I really love this piece! Dreamy and magical


----------



## Christoph18 (Jul 16, 2020)

I feel like entering a theme park. Such a lovely piece!


----------



## RooneyTunes (Jul 17, 2020)

Wonderful job! Magical! This is the kind of stuff I hope to do. Great job of mixing the various libraries. Shows that you can use many different sources but keep a very cohesive sound.


----------



## Cass Hansen (Jul 17, 2020)

Truly a great melodic melody, it just flows so nicely. The orchestration was top notch on how you chose your instrumental colors between the "A" sections at the beginning and the end. The "B" section was also was just the right balance (change in key and tempo) to support the "A" sections.

Overall, just a well formed, well orchestrated piece with a memorable melody. Few could do better!
Cass


----------



## Gerald (Jul 18, 2020)

Really nice work!


----------



## anggawbsn (Jul 23, 2020)

Wow, this is kind of music what I'm looking for. Do you have a youtube channel so I can keep following you?
BTW is that Cinematic Studio Strings? Sounds awesome in your hands


----------



## borisb2 (Jul 23, 2020)

anggawbsn said:


> Do you have a youtube channel so I can keep following you?


no, no youtube channel yet

Thanks for your nice comment .. yes thats Cinematic Studio Strings layered with the Solo strings (CSSS) and mixing in the close mics to get more detail


----------



## Everratic (Jul 26, 2020)

It sounds so magical and inspiring. The climax is phenomenal.


----------



## Nadavcohenx (Jul 28, 2020)

This is absolutely beautiful, well done. How long did you spend working on this?


----------



## iwritemusic (Jul 28, 2020)

Fantastic job! I'd suggest adding just a few tinklies to establish the tempo/rhythm just before the theme comes in at the beginning, other than that, most excellent!

- Nathan


----------



## borisb2 (Jul 29, 2020)

Nadavcohenx said:


> This is absolutely beautiful, well done. How long did you spend working on this?



Thanks a lot!

.. for these type of pieces I usually do a piano/simple orchestra sketch to massage the structure. That took 2-3 evenings in this case.. The actual orchestration then took maybe another "few" evenings - it was a side project



iwritemusic said:


> Fantastic job! I'd suggest adding just a few tinklies to establish the tempo/rhythm just before the theme comes in at the beginning, other than that, most excellent!
> 
> - Nathan


thanks .. thats a great idea .. will see what I can add there


----------



## borisb2 (Nov 22, 2020)

I revisited the track again and exchanged the whole beginning (replaced the soundcloud link in the first post as well) .. I replaced the piano+harp combo from the original with more traditional orchestral flute + clarinet question+answer phrase - feels sweeter of course ... quasi Disney+ 

critics still welcome  .. I would be interested if you prefer the old beginning (harp+piano) over the new one

new


old


----------



## RooneyTunes (Nov 23, 2020)

I definitely prefer the Piano + Harp intro. Much more magical and more natural delicate intro to the main theme. Nice work!!


----------



## whgoss (Nov 23, 2020)

@borisb2 I too prefer the piano + harp intro; I think the flute + clarinet combination actually takes away from the magic of the oboe entrance. What made that part so interesting was the contrast of the percussive timbre of the piano/harp followed by the smoother timbre of the oboe, whereas in the revision it sounds like less of a surprising twist and like you're just working the melody through the woodwinds. Perhaps you were going for that, but I thought that contrast in timbre made the oboe entrance quite special.

Just my two cents.


----------



## petec (Nov 23, 2020)

Likewise, prefer the gentility and quiet invitation of the Piano/Harp combination.

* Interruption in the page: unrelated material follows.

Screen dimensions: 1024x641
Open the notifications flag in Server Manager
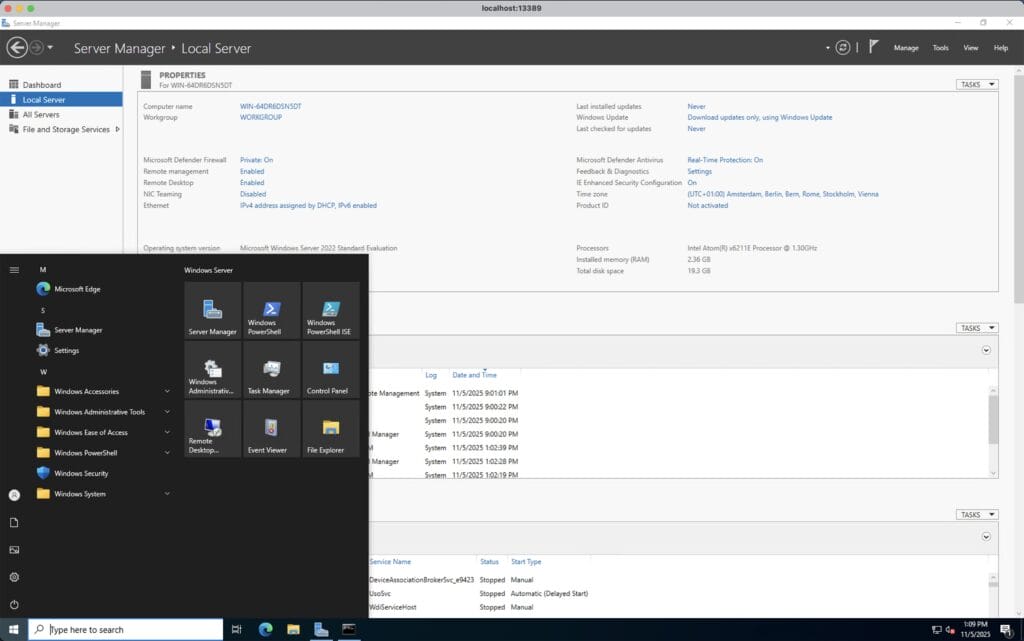(872, 47)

Love the piece, lots of interest, great melody/theme trailing throughout.

If I may, one crit - and that is there's a certain harshness after the intro. Perhaps it's the type of samples, or the mix/master. I don't mean 'toppy', rather a harsh edginess.

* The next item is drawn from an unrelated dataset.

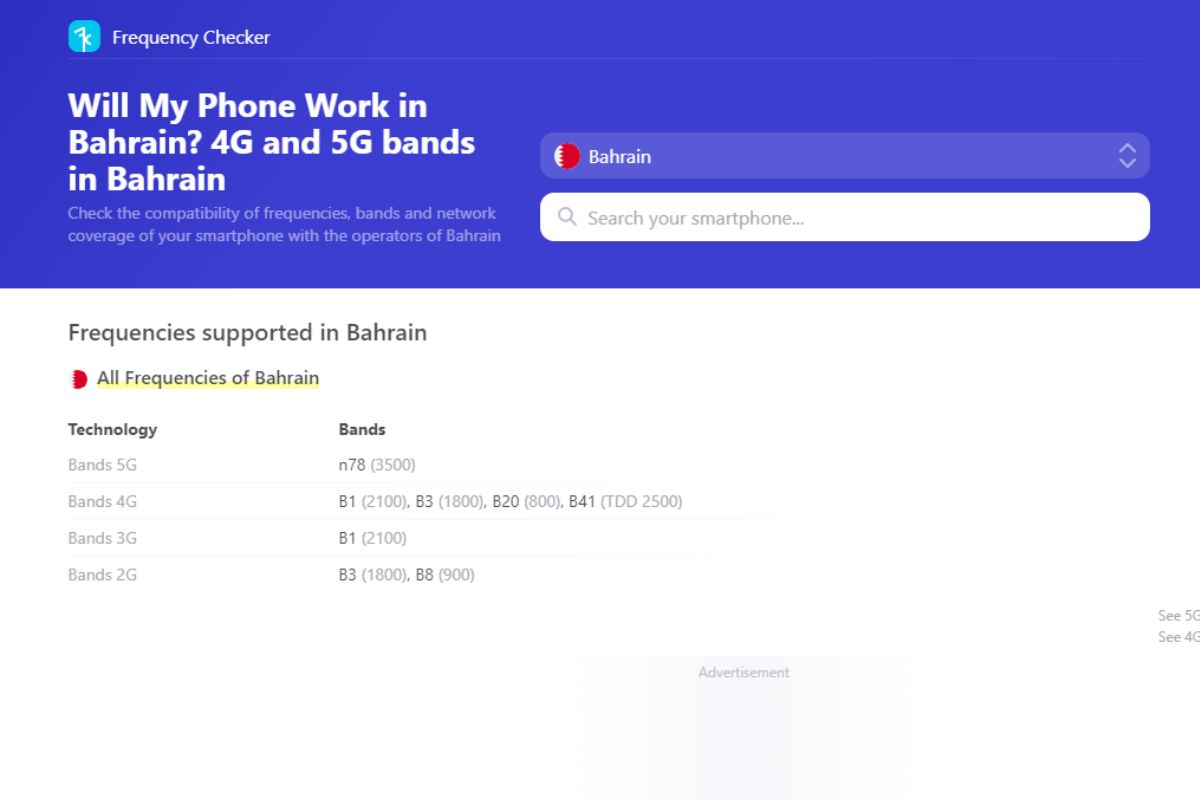Select the n78 (3500) 5G band entry
The image size is (1200, 800).
pyautogui.click(x=376, y=464)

Nevertheless, it's a crackin' composition.

Thank you.


----------



## fourier (Nov 23, 2020)

Same as the rest, prefer the piano/harp. Impressive work!


----------



## Robert_G (Nov 23, 2020)

The intro is top notch. Nice work.


----------



## Windbag (Nov 23, 2020)

Well if the Disney/Pixar flavor was what you were aiming for, I'll call this a hole a one. To that end, I prefer your updated wind-driven intro; has Randy Newman written all over it. The tone is spot on, orchestration is lush and it moves nicely right up through all 3 consecutive endings (I kid) ...nice work indeed.

EDIT: Bonus points because it's been at least 15 minutes since I listened and I can still hum your melody


----------



## hessproject (Nov 23, 2020)

Great piece, I enjoyed it a lot. I prefer the new intro, where others pointed out that they like the contrast with the harp/piano intro, I think the woods make the piece seem more cohesive. Overall I think both work.


----------



## patrick76 (Nov 23, 2020)

I prefer the new intro. Unfortunately, the determination is not unanimous. It's almost a 50/50 split from VIC commenters. However, I think both work and either intro serves the piece well. Nice work!


----------



## borisb2 (Nov 23, 2020)

patrick76 said:


> Unfortunately, the determination is not unanimous. It's almost a 50/50 split from VIC commenters


true .. good arguments for both versions. Thanks VI-C for that.


----------



## toddkreuz (Jul 14, 2021)

What a great theme! Love your work!

I see people talking about how you don't need music theory to write
music. Well, maybe not, but nobody is writing and orchestrating anything like that without
a solid theory background.


----------